I’ll tell you about that moment in the show Star Anna and the Laughing Dogs put on at the Tractor in Ballard (Seattle) December 30, but first I’ll set the stage a bit. Those of you who’ve been to the Tractor many times can skip this part. The Tractor Tavern’s been around forever, and it’s essentially a bar that features live music, or maybe a live music venue with a conveniently attached bar, depending on how you want to look at it. There’s about a dozen places to sit in the whole place, including the bar stools, and the bartenders are brisk and efficient and not prone to chatting, even if you could hear them over the music. There’s a big open floor in front of the stage; the place has a slightly rundown country feeling, with a large dose of humor. Boots hang from a rope strung high across the room, but they’re not all cowboy boots, like you might expect; the stage is backed by a large longhorn steer skull (and at holiday time, three sparkly snowflakes); and in the center of the high open ceiling, a disco ball, looking entirely too small for the room not to mention out of place in a venue that features alternative country, rock, sometimes bluegrass or blues, roots music, they like to call it, but the walls here haven’t heard disco, well, maybe ever.
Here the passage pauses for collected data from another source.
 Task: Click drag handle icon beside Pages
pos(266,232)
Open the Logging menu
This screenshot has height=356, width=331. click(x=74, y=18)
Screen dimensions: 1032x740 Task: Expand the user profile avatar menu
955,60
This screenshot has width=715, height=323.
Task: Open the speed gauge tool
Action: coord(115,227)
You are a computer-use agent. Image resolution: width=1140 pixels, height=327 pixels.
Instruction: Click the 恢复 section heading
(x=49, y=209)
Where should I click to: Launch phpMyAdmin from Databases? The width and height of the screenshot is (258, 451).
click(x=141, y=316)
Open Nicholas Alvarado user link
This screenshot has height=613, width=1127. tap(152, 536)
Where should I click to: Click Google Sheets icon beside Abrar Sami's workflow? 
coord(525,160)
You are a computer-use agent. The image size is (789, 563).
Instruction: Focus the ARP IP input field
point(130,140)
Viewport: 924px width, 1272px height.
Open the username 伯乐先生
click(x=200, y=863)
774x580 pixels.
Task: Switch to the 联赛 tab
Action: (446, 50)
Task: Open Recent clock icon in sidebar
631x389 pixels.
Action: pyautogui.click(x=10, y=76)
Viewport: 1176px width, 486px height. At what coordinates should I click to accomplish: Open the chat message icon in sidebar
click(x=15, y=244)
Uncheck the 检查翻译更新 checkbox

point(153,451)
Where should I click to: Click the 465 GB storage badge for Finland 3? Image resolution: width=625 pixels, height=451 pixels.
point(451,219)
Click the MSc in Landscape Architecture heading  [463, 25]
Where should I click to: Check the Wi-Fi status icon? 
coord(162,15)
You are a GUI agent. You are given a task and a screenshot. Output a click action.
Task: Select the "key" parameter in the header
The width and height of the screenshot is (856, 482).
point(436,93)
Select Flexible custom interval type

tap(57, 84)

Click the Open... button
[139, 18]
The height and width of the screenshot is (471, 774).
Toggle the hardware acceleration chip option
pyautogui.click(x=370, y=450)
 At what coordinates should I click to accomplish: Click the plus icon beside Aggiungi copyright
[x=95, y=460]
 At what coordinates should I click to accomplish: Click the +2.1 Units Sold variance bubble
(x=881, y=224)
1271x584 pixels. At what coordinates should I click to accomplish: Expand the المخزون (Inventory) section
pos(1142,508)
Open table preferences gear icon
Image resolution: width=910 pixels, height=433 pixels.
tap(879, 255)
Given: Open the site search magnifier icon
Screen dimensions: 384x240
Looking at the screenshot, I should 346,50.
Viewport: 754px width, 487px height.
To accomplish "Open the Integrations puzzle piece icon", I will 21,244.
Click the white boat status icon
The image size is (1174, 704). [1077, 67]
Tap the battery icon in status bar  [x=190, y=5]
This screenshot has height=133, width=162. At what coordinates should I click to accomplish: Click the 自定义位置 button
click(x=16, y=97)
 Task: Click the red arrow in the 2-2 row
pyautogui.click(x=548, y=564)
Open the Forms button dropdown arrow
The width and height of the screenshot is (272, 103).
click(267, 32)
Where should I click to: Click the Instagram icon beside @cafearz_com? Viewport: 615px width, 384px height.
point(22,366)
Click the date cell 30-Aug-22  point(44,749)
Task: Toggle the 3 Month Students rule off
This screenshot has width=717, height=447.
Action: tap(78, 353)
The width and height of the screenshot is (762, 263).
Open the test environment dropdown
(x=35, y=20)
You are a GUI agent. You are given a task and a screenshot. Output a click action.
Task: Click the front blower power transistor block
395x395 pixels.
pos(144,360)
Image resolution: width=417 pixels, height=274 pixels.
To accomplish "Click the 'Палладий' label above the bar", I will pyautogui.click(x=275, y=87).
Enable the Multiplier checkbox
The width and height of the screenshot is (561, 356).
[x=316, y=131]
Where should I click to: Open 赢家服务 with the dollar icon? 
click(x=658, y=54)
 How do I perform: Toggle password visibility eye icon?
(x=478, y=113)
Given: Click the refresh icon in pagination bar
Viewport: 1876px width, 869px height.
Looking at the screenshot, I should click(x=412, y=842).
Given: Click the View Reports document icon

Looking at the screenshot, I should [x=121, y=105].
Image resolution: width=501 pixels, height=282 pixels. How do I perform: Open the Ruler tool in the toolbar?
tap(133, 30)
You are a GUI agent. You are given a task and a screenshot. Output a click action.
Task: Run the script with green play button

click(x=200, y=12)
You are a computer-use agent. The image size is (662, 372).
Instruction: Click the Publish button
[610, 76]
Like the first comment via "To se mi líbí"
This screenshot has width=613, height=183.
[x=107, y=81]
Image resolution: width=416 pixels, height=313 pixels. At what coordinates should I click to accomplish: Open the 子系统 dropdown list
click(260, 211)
It’s the kind of place people go to hear music but also to meet, hookup, talk, have a drink or two or three; they aren’t a rapt audience, let’s say, except for the serious fans who crowd the front of the stage. If a song has a moment of silence for drama, you’re likely to hear someone next to you shouting at his friend about after-show plans or how much he hates his job. The crowd is a real mix of ages and it’s nice not to be the oldest in the bunch, although most are young enough to take the hours standing (or dancing) on the joint-punishing concrete floor in stride.
Time for a nod to Kasey Anderson, who opened with a set of great rock with a strong hit of blues in some tunes, borrowing Star Anna’s keyboardist for a few, showing off the grit in his voice, and giving the crowd a nice taste of his talented crew.
Now the moment. About five or six songs into Star and the Dogs’ set. Up until then, they were playing great, rocking hard, having fun, playing favorites and entertaining us all well, but the floor was still buzzing with conversations and cell phones and texts and people getting drinks for themselves and their pals and a few bumps and excuse me’s. Then they launch into a song from the album they’re working on now. I don’t know it’s name and I couldn’t quote the lyrics. I can only tell you what happened. Star pulls something out of the depths, something comes into her voice that wasn’t there before, and this song…well, imagine a cross between soul, rock, and blues, a song that is half joy, half longing, half praise, half pain; imagine a lead guitar full of whine and growl and distortion; imagine a drum beat and bass line that echo the Mississippi delta and the rock arena at the same time, somehow, and drive right into the ancient part of your brain, where you recognize it instantly even though you’ve never heard it before; and then throw in a voice that is melodic, howling, operatic, and dirty all at once, and this is the moment, the moment the crowd becomes a crowd, not a collection of people all in their own spaces doing their own thing but an actual crowd, we are all caught up in this moment together and respond as one, even the young couple who’d been using the occasion to engage in some rather intense and public making out leave each other alone during this song, because there’s nothing any of us can do but listen and be overwhelmed.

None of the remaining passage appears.